Thursday, January 07, 2010
Sometimes it's hard to believe how many changes I've made in my habits, especially when I step on the scale. That's when it really REALLY hits home--this is a process, and a loooooooong process at that. A frustrating process. A process that makes me scream at scales, want to fudge the weekly results (oooooh fudge), and try to find ways to cheat and still have the results I want.
It's the post-holidays letdown/motivating time. You know, that weird intersection of "Wow, did I really just eat my weight in tasty, yummy, sugary molasses cookies" Street and "Okay, I'm completely motivated to get back on track and crave some broccoli" Avenue. I'm so there. After traveling almost 2000 miles in 8 days in a packed car with my husband and 2 kids, I totally fell off the wagon of healthy eating. It seemed temptation was EVERYwhere. . . starting with the cabinets. It got to the point where I felt like complete crap, stomach aches, headaches, the whole shebang.
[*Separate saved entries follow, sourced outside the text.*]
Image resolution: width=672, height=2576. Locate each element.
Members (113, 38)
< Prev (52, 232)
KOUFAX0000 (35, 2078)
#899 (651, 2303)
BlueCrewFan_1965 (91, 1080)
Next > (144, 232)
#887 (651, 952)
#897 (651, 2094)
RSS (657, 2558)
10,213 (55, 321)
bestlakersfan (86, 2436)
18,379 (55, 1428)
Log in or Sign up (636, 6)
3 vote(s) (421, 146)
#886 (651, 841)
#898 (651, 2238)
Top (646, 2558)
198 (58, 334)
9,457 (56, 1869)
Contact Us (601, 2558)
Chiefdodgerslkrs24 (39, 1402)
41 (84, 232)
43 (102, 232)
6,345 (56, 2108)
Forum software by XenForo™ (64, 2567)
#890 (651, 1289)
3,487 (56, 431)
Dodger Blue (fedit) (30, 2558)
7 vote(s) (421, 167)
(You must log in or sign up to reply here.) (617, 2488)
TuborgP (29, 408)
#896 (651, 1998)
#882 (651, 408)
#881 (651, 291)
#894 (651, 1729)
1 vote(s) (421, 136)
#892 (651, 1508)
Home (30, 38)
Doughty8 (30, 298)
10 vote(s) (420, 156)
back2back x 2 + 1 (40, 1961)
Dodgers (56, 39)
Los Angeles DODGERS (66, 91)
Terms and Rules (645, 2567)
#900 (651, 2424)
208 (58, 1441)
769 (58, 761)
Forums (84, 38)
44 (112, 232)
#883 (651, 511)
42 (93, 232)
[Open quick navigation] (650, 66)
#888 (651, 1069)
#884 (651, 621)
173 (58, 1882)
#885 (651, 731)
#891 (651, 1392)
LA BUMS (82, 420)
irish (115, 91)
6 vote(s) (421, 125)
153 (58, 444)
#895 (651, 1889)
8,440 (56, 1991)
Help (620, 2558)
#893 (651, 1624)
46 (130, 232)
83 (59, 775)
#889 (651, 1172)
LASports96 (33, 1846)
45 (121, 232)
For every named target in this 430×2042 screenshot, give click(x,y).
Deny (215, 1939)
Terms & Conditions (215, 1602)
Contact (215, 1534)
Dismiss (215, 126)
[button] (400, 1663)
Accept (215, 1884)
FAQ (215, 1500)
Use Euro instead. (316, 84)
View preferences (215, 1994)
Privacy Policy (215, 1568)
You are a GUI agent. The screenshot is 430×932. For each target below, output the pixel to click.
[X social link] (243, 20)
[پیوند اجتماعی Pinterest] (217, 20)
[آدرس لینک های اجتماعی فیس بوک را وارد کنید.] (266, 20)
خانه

And then it happened--I WANTED A BOWL OF PLAIN (okay, maybe some garlic powder) BROCCOLI. Seriously. It had to be broccoli. It almost reminded me of the cravings I had for frozen green beans when I was pregnant with my oldest son. Strange stuff. Since we've been home, my husband and I have cooked cooked cooked. Fresh stuff. Tasty stuff. No pounds of butter, no cups of sugar, plenty of habaneros.
And then the REAL miracle happened--my 7-year-old son ate 4 pieces of broccoli, telling me that "he likes the leaves the best." Granted, they had a nice low-fat beef-with-broccoli sauce on them, BUT HE ATE BROCCOLI!!!!!!!!!
This is how I know that miracles happen. Miracles like missing my routine of exercise. My motivation to reintroduce yoga and good juju into my life. And my ability to eat until I'm satisfied, not until I'm stuffed. That last one has only happened once in the last week, but onwards and upwards. It's a start.
It's a process. A very very loooooooong, but possible, process.